*** Opening Record excerpts ***

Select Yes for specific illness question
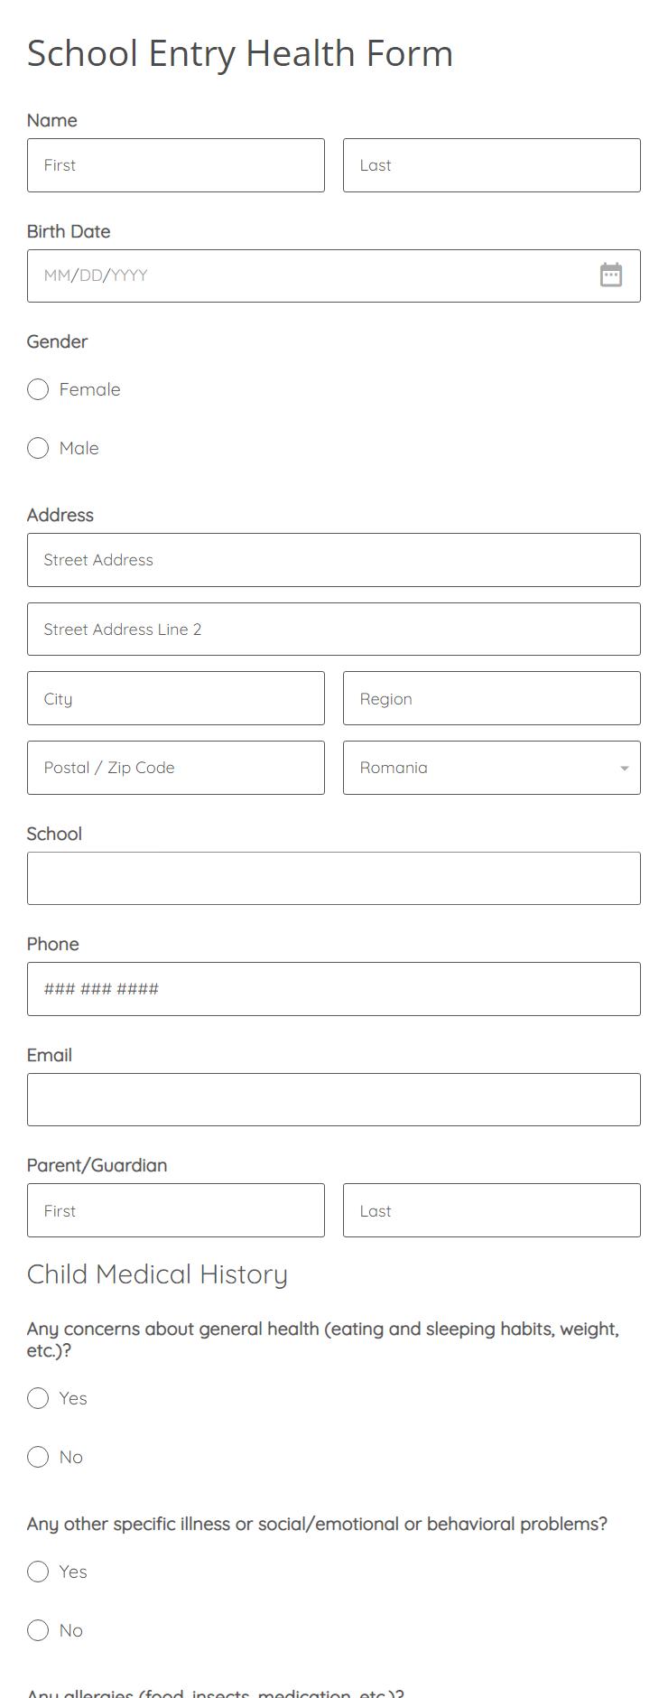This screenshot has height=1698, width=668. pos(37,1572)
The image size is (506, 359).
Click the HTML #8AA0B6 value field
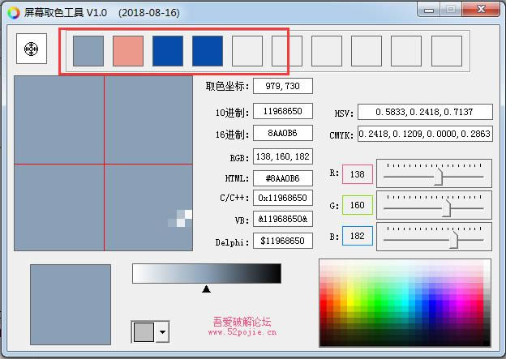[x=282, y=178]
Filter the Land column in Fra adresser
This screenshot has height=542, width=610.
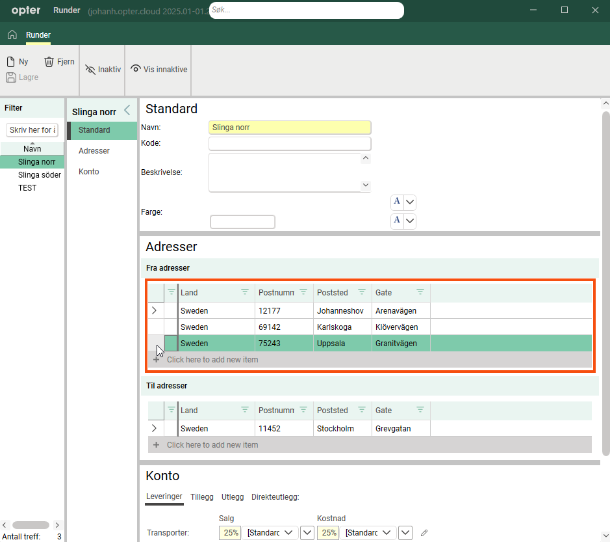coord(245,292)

*** Closing Record excerpts ***

**Problem requirements**: Copy exactly, please, the lines that run from the line holding "The image size is (506, 359)." through the closing line of the material above, omitting every picture.

**Response to this exercise**:
The image size is (506, 359).
Click the HTML #8AA0B6 value field
[x=282, y=178]
Filter the Land column in Fra adresser
This screenshot has height=542, width=610.
coord(245,292)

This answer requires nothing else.